2. Other common testing methods

There are other bandwidth estimation methods. Three methods are described below.

2.1 pptd (packetpair/traindispersion)

Pptd is a well-known method for measuring end-to-end bandwidth. The principle of the pptd method is to send a pair of data packets of the same size at a fixed interval at the source end, and then measure the time interval between the two packets at the receiving end, the end-to-end capacity can be calculated through this interval. This method requires no other interference traffic in the network, which is basically impossible in the actual network environment. Therefore, multiple measurements are required to filter out the interference Measurement packets. This method requires measurement at both ends at the same time. If it is used in the data network tube, the deployment cost is huge. It can be deployed in end-to-end deployment that is of great concern (for example, the end-to-end quality analysis of SP and SMS gateway, or test the connection bandwidth between the SP and the WAP Gateway.

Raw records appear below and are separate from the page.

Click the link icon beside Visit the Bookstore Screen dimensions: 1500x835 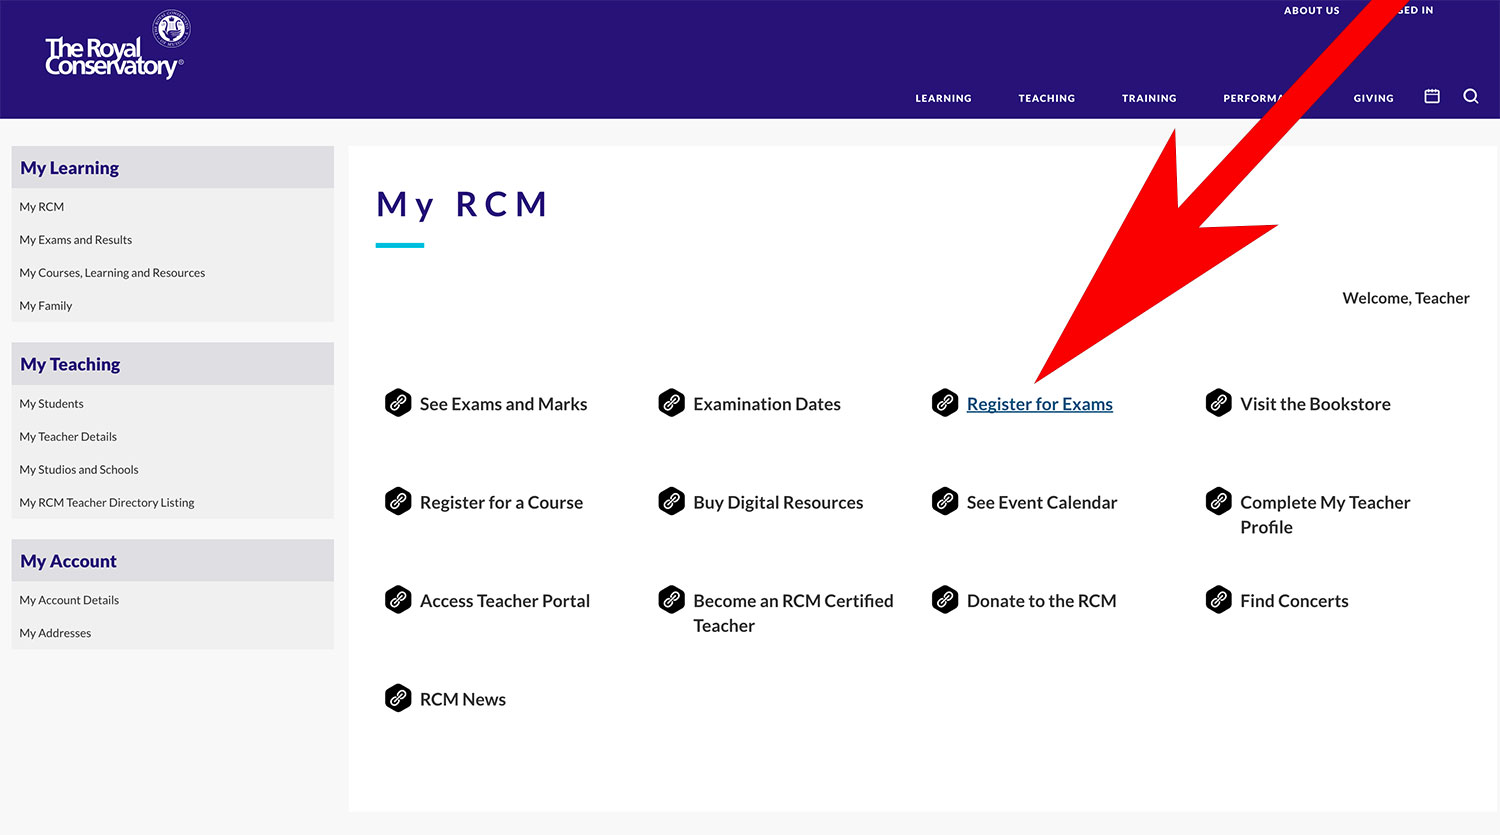tap(1218, 402)
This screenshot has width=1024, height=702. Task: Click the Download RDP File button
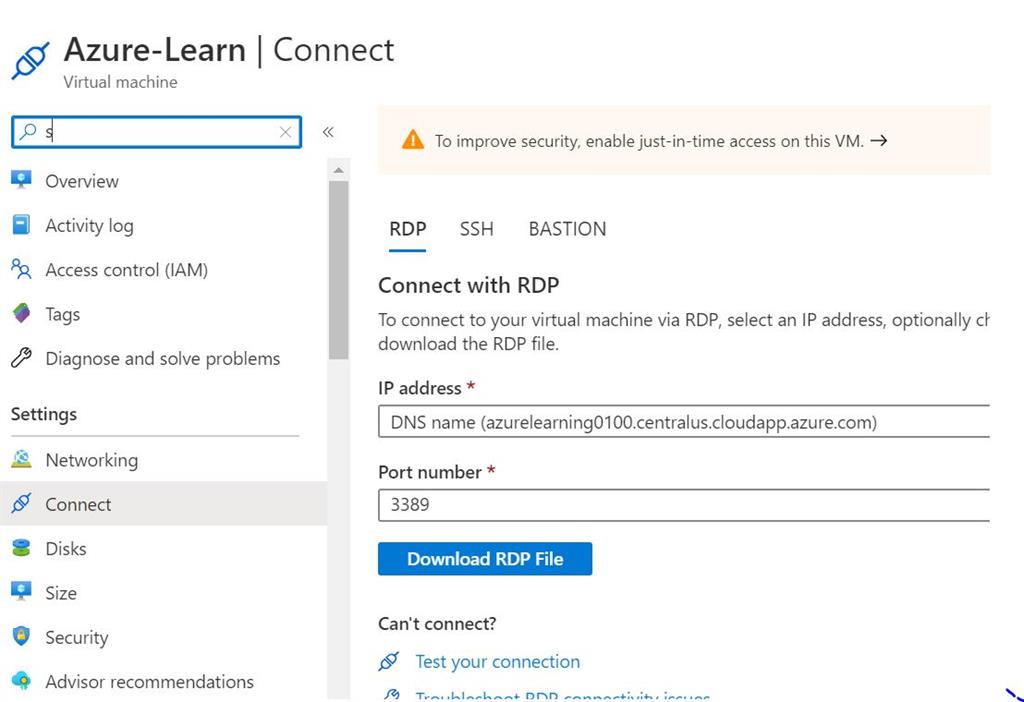click(x=485, y=558)
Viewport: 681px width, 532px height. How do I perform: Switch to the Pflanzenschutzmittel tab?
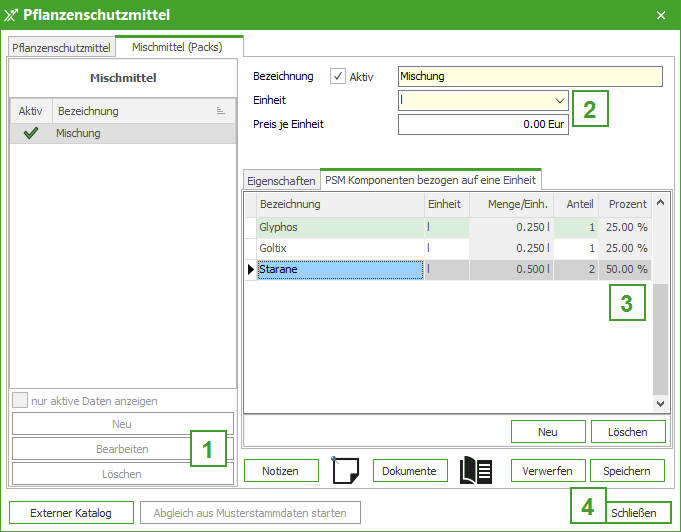(61, 47)
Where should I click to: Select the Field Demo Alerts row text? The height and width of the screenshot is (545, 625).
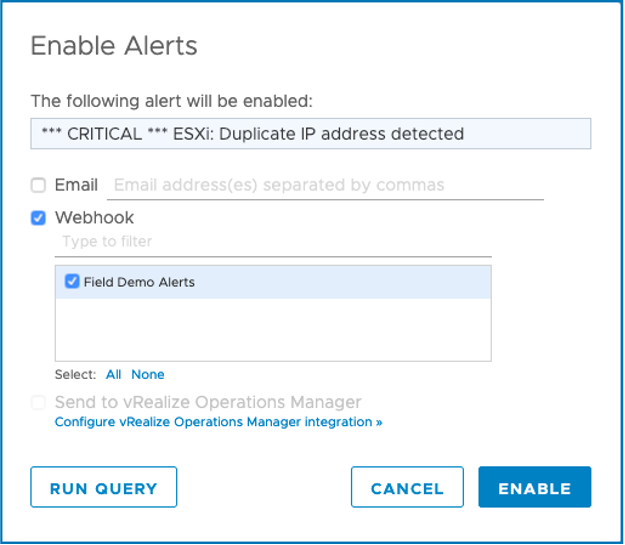coord(139,282)
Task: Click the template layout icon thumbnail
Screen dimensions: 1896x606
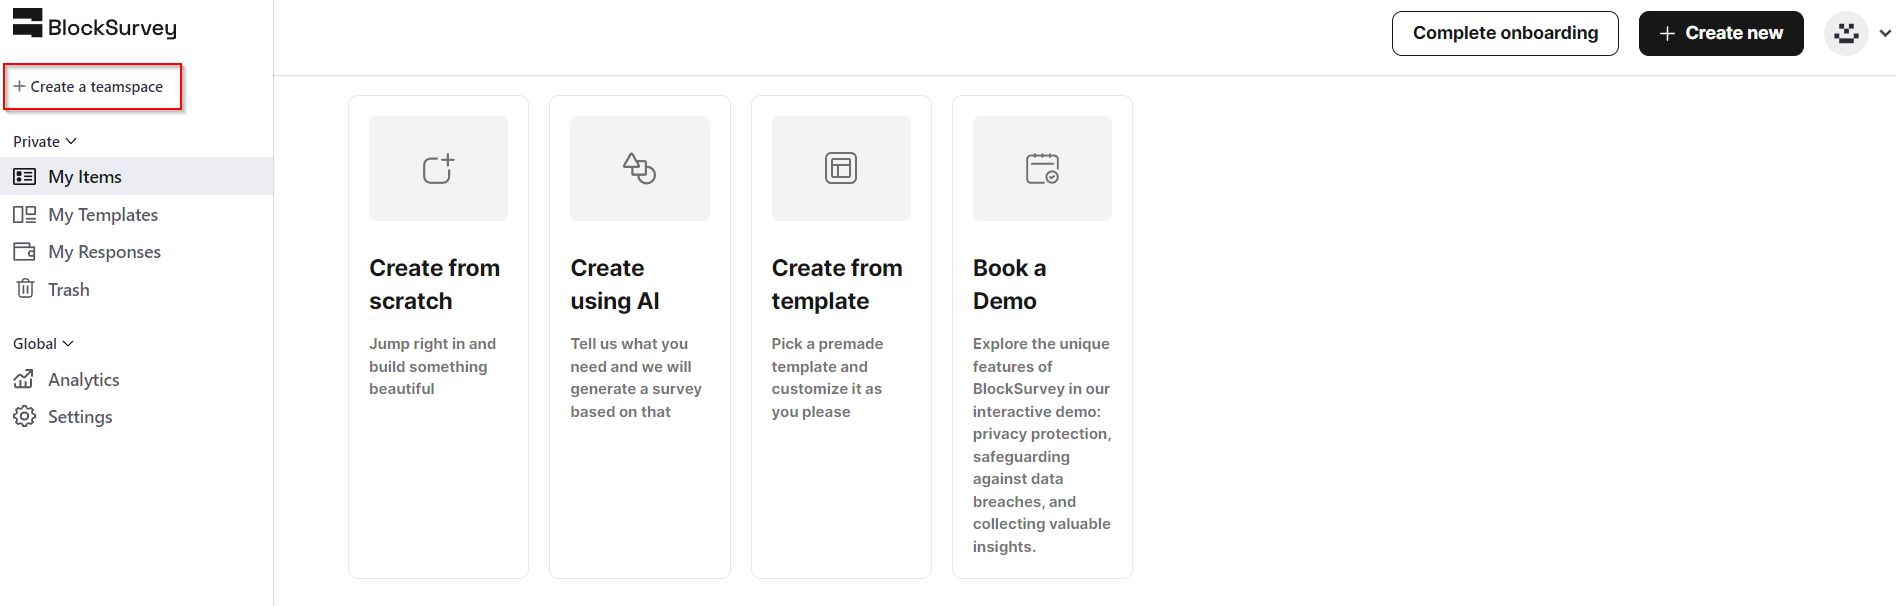Action: [x=841, y=168]
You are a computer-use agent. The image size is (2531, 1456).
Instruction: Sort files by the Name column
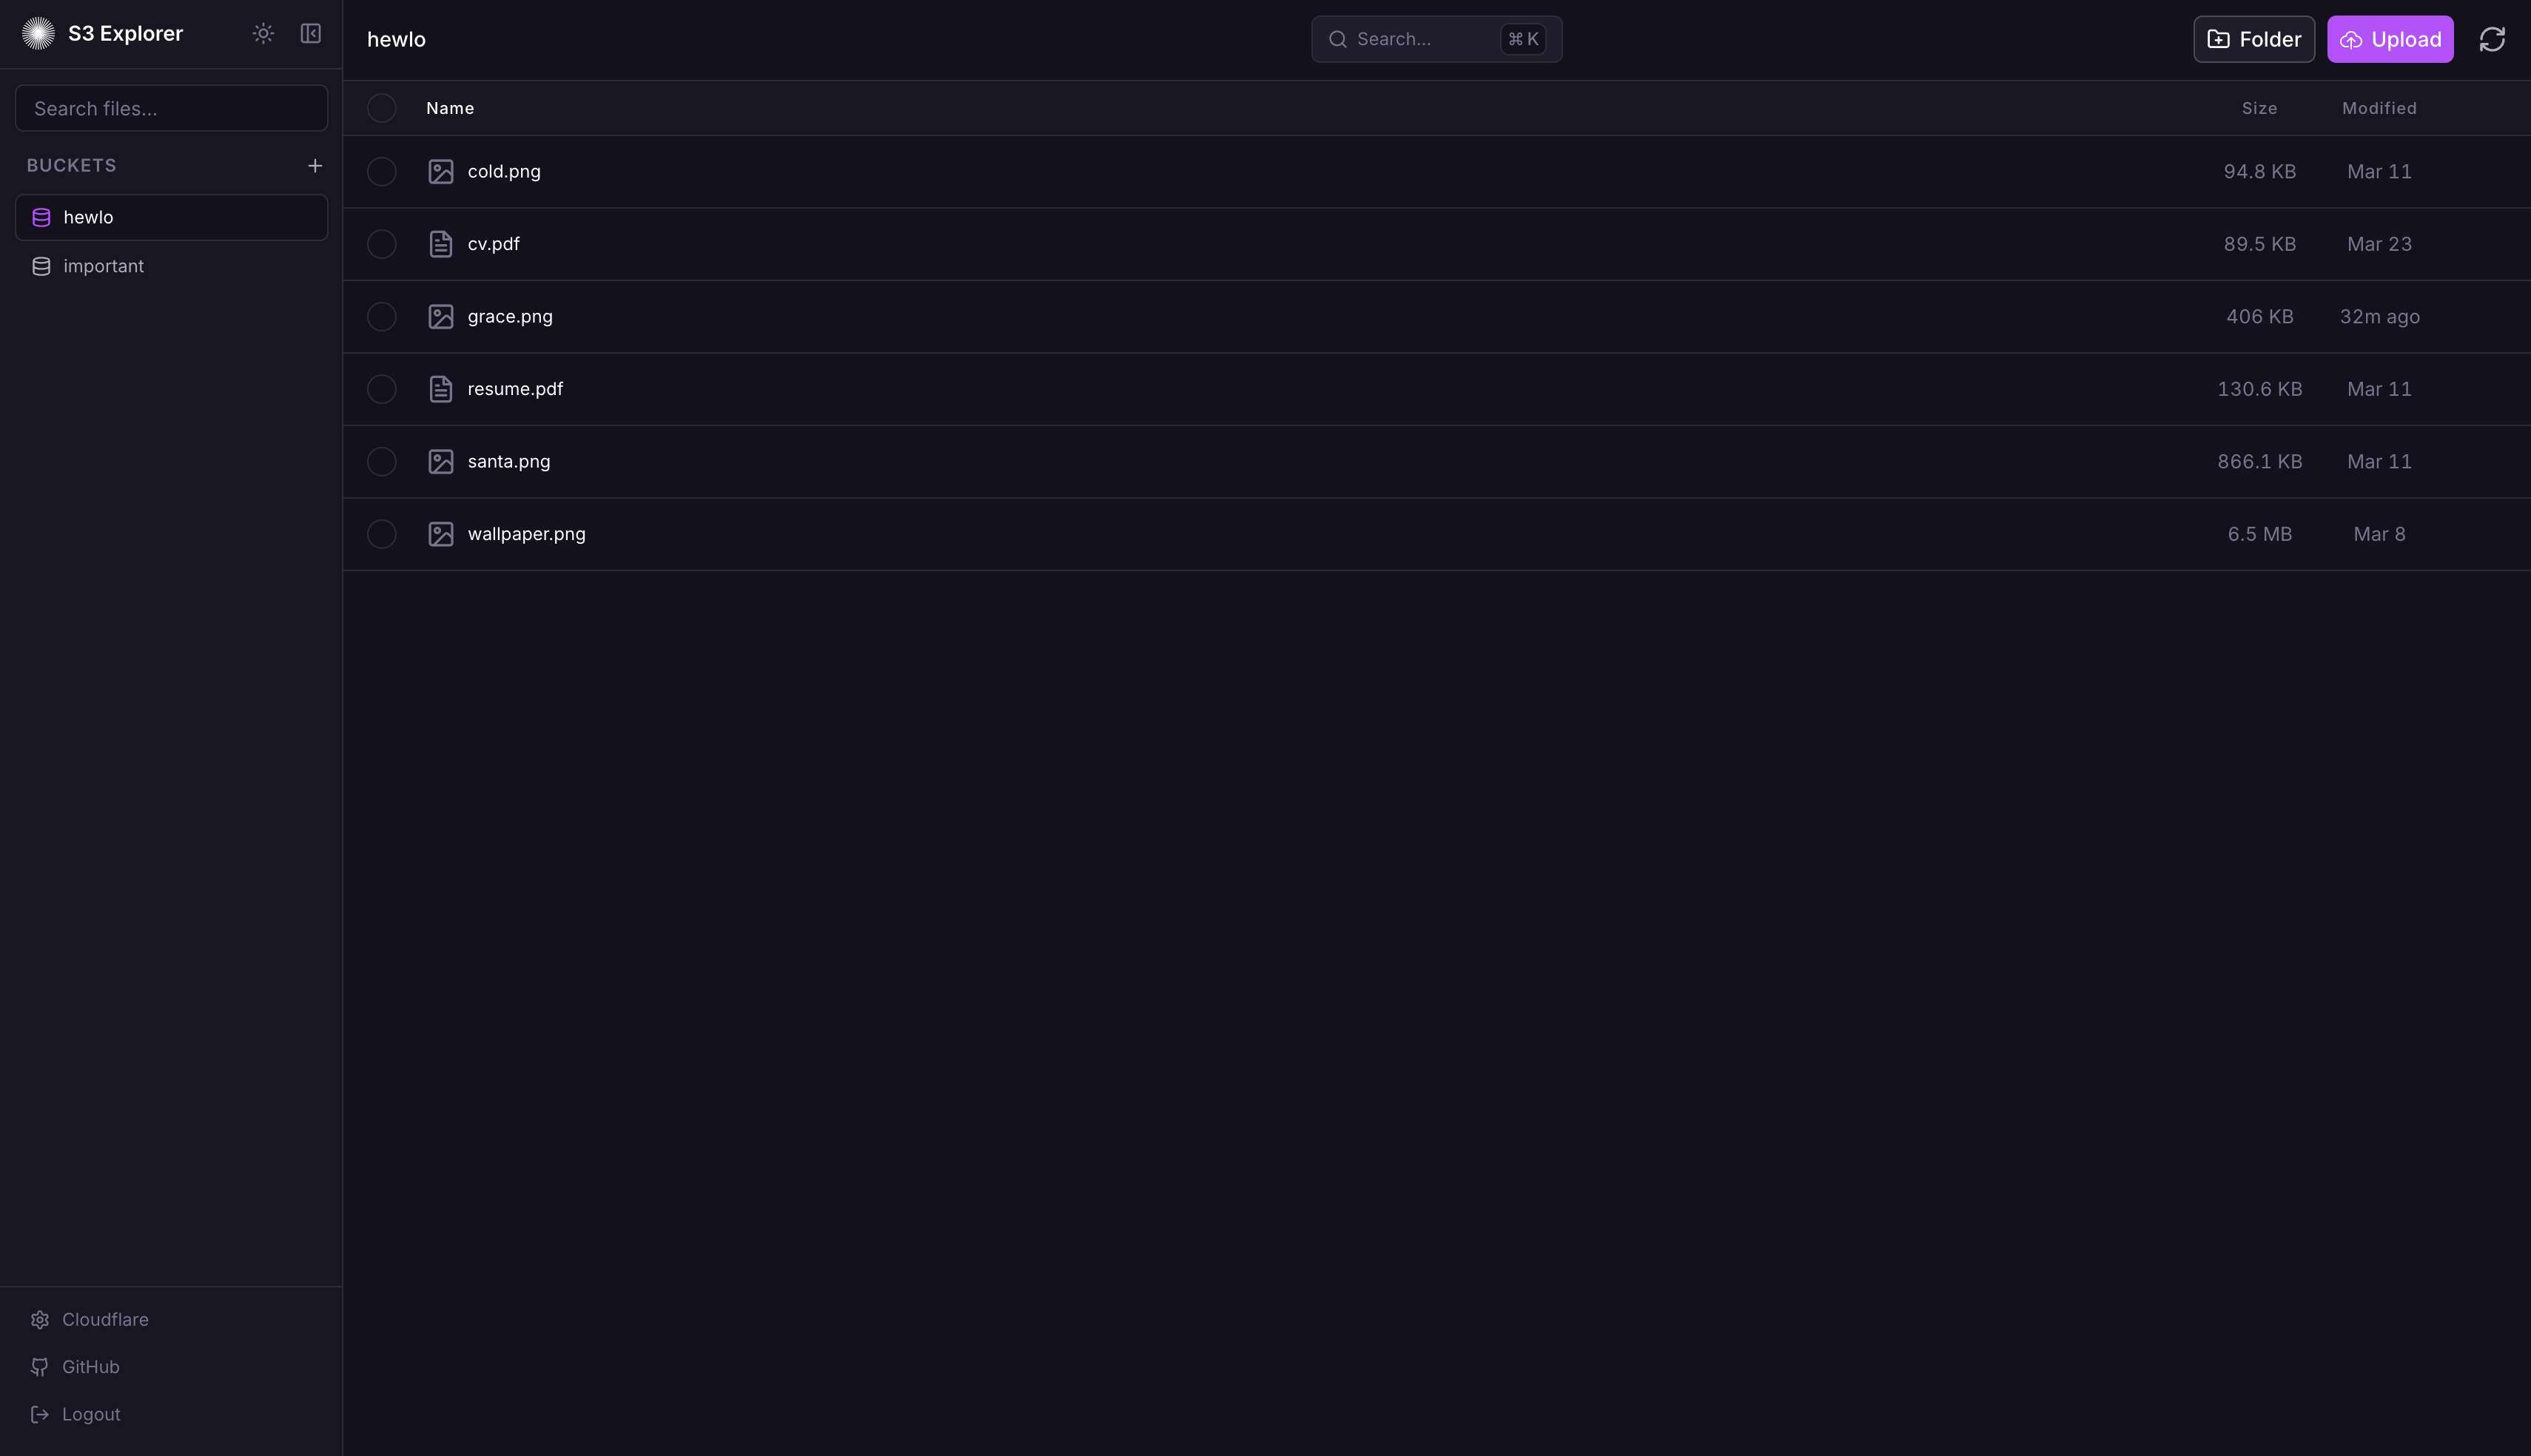pyautogui.click(x=449, y=108)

2.2 Slops (self-loadingperiodicstreams)

Self-loadingperiodicstreams (slops) is another common bandwidth estimation method, which measures the end-to-end available bandwidth. The slops also sends data packets from the source end to the target end. The principle is that when the traffic rate of the test data exceeds the available bandwidth, the latency of the target end package will increase, when the test data traffic speed is similar to the available bandwidth, the latency will be relatively stable. This method is used to continuously send test data for traffic estimation. Therefore, it occupies a large amount of network resources and affects the normal business performance of the current network.

2.3 Topp (trainsofpacketpairs)

This method is similar to the slops method. It can not only measure the available end-to-end bandwidth, but also estimate the capacity bandwidth of the current path. However, this method also needs to send a large number of test packets, the network occupies a large amount of resources. In actual network tests, it is risky to pay a large cost.

3. Conclusion

This article describes how the data integrated network management system uses the ping call test to estimate the network bandwidth and provides the test results of the provincial network. The results show that this method is simple and feasible, and has positive significance for data network optimization. The article finally introduces some popular network bandwidth estimation methods, and analyzes the feasibility and possible use range. In the follow-up work, unidirectional latency analysis can greatly improve the accuracy of network bandwidth analysis, which is more meaningful for carriers in network promotion.